L’indice DSCR: cos’è e perché è utilizzato per rilevare la crisi dell’impresa

Per individuare preventivamente una crisi dell’impresa è oggi di comune adozione e utilizzo l’indice finanziario (soprattutto prospettico) denominato DSCR ovvero Debt Service Coverage Ratio. Tale indice è di fondamentale importanza anzitutto per le imprese, nell’ottica in particolar modo del nuovo Codice della Crisi, ma anche per il sistema bancario per la puntuale verifica della sostenibilità del debito delle aziende finanziate ovvero la puntuale verifica del cosiddetto “servizio del debito”.

Negli ultimi anni l’attenzione si è infatti spostata da una più tradizionale analisi del bilancio d’esercizio di tipo reddituale e patrimoniale a una incentrata sulla capacità dell’impresa di generare (o assorbire) risorse finanziarie nel tempo; il focus quindi oggi è sui flussi finanziari.

Infatti se l’impresa vanta assets difficili da trasformare in liquidità (ad esempio beni immobili) ciò non rende necessariamente che essa possa considerarsi solvibile e in grado di fronteggiare puntualmente gli impegni finanziari assunti nei confronti di terzi, soprattutto quelli verso le banche.

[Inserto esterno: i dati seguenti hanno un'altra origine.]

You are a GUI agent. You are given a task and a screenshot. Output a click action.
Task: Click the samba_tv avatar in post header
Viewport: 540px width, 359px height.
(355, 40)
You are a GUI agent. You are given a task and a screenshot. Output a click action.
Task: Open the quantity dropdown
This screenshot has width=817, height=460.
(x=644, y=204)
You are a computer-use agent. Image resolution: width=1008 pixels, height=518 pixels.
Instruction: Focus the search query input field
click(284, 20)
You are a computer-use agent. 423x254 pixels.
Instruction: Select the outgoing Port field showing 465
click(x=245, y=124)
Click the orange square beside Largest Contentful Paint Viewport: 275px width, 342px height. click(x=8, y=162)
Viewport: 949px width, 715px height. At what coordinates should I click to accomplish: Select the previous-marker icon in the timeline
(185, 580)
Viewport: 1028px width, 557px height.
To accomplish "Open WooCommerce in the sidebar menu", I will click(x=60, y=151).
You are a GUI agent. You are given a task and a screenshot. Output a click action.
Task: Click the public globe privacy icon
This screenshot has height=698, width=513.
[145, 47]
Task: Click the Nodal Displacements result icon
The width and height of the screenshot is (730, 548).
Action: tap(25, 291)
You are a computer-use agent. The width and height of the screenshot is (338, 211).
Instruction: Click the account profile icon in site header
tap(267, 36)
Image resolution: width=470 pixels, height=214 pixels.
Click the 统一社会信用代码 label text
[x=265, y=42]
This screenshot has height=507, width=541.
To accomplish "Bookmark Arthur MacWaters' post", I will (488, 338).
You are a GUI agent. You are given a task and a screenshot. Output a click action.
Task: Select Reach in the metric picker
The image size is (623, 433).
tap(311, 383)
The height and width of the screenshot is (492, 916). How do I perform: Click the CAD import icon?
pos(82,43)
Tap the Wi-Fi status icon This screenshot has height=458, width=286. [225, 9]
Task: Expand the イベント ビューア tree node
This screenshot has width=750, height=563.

Inoltre anche una buona e positiva situazione reddituale non esclude a priori il manifestarsi di difficoltà o tensioni finanziarie legate al ciclo monetario (ritardi negli incassi e nei pagamenti).

Il nuovo Codice della Crisi d’Impresa prevede in tal senso l’uso di un set di indici di allerta in grado di individuare precocemente le crisi d’impresa e tra essi il DSCR, un indicatore che non si limita a quantificare in modo statico il debito finanziario (rapportandolo quindi ad esempio al patrimonio netto e calcolandone la leva) ma che valuta dinamicamente (soprattutto in ottica forward looking) la capacità di rimborso del suddetto debito da parte dell’azienda e, conseguentemente, la sostenibilità di esso in relazione ai flussi finanziari.

Il DSCR rappresenta quindi il servizio del debito ovvero l’ammontare di liquidità utile a rimborsare i finanziamenti.

La formula tradizionale di calcolo del DSCR è:

CASH FLOW OPERATIVO-TAX/FLUSSO FINANZIARIO A SERVIZIO DEL DEBITO

Ove per “Cash flow operativo–tax” si intende il flusso di cassa prodotto dalla gestione caratteristica, al netto del flusso relativo al pagamento delle imposte sul reddito d’esercizio, e per “flusso finanziario a servizio del debito” si intende il flusso finanziario per il pagamento degli interessi passivi nonché della quota capitale dei finanziamenti nel periodo considerato.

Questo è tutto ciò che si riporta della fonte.